Data for this exercise
++++++++++

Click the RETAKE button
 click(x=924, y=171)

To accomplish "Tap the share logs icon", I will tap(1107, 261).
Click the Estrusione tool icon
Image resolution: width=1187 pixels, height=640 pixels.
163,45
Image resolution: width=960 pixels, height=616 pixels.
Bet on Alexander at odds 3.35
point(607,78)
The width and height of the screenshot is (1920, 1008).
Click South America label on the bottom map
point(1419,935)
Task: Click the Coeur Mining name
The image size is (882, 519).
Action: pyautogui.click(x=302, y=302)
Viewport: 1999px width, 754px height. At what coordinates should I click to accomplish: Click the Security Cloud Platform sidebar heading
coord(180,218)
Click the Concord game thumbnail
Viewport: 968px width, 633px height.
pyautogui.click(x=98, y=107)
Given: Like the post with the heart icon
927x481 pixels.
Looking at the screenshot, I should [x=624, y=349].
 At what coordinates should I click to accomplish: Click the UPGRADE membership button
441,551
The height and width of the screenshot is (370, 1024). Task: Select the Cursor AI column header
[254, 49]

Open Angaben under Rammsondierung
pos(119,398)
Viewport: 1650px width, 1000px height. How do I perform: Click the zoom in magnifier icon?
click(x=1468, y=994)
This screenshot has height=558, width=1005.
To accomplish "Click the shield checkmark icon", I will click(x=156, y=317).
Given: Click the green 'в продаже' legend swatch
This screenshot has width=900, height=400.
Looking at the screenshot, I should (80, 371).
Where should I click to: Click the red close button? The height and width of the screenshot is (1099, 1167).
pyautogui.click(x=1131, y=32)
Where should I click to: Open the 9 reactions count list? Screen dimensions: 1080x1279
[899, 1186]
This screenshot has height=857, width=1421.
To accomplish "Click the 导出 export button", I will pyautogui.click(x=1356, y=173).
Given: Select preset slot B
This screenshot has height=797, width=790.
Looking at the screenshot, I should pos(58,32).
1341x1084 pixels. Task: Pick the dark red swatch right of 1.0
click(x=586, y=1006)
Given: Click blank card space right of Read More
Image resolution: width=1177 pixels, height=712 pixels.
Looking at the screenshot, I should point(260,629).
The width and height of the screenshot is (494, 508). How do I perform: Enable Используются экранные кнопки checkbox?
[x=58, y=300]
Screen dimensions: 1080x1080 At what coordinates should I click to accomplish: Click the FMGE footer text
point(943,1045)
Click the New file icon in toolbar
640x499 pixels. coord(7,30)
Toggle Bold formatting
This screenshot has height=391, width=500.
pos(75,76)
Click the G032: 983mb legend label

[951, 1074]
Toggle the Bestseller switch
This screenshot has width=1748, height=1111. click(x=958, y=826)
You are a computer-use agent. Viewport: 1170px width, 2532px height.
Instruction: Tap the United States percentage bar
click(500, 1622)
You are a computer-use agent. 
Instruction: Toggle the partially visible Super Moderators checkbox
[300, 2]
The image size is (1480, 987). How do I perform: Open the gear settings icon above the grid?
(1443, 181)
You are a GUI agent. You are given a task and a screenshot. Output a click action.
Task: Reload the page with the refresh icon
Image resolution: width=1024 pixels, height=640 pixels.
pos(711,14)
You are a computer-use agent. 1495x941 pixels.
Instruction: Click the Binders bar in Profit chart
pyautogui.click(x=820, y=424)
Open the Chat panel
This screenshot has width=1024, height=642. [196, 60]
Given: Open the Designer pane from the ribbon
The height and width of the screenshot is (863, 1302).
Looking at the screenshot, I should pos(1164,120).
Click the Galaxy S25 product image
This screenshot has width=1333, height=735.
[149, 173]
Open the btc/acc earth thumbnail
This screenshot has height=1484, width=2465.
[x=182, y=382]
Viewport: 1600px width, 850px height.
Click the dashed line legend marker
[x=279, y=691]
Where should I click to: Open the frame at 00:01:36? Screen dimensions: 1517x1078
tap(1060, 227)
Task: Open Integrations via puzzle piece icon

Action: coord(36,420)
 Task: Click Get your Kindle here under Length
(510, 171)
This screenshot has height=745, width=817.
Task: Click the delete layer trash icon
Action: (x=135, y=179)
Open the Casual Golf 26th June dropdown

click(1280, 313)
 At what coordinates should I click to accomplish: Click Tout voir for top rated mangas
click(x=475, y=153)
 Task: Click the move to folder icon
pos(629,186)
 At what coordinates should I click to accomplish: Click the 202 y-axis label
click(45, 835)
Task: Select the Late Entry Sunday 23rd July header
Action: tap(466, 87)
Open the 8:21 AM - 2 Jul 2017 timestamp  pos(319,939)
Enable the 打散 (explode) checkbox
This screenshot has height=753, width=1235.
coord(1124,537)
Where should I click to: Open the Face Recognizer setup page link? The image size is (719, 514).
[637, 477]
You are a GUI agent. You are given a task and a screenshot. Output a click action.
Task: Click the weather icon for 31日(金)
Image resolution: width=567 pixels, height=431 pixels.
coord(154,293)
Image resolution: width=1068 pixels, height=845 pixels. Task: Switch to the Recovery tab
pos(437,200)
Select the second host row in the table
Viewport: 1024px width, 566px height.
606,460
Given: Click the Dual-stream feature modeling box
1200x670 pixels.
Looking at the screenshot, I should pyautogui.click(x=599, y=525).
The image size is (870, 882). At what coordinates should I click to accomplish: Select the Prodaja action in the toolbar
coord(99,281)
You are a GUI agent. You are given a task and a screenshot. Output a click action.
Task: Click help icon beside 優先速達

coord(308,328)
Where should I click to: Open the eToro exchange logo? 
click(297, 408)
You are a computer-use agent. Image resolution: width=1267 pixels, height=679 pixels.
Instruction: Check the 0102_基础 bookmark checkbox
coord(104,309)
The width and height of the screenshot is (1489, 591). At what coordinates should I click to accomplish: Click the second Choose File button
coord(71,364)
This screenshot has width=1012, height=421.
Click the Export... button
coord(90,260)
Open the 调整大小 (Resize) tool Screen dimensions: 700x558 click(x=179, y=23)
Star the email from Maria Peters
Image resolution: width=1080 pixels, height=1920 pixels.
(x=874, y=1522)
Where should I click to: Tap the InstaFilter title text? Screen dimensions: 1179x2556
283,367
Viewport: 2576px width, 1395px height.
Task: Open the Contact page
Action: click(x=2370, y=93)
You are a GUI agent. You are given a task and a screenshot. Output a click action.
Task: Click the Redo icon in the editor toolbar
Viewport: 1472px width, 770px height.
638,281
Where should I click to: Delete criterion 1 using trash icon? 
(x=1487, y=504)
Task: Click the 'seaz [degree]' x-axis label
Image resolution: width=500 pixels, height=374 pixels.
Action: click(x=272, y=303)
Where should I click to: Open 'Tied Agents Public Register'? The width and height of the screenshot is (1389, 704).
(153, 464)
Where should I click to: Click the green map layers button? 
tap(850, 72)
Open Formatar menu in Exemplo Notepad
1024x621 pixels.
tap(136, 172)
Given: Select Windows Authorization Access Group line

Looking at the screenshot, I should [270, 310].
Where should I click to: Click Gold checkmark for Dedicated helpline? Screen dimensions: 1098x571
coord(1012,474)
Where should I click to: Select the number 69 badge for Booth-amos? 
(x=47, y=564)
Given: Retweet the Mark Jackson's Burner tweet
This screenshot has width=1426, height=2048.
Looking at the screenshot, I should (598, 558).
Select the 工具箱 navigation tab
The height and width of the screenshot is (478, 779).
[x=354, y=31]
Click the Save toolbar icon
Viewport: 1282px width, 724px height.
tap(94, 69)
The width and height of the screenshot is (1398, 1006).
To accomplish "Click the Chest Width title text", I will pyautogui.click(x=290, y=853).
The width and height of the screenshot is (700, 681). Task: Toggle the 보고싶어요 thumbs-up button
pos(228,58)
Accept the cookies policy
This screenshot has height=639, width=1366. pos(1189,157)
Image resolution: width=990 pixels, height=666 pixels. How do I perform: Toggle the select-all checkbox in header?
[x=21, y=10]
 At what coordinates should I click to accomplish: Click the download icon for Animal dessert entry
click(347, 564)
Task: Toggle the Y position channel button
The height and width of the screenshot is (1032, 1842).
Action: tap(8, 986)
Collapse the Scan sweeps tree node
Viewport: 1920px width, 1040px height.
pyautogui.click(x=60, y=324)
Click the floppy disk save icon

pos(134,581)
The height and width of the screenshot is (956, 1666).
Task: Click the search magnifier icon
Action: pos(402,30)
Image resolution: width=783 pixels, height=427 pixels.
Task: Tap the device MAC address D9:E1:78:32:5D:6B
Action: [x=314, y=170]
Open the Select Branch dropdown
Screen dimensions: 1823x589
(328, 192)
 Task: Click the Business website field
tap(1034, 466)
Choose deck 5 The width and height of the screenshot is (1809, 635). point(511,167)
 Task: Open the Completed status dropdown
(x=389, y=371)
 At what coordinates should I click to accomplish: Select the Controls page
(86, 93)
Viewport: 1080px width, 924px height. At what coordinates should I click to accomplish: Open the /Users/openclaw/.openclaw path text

++++++++++

To do
Note every line above where the string "with" shows up, and copy those lines.

Output
Given: Like the post with the heart icon
Task: Reload the page with the refresh icon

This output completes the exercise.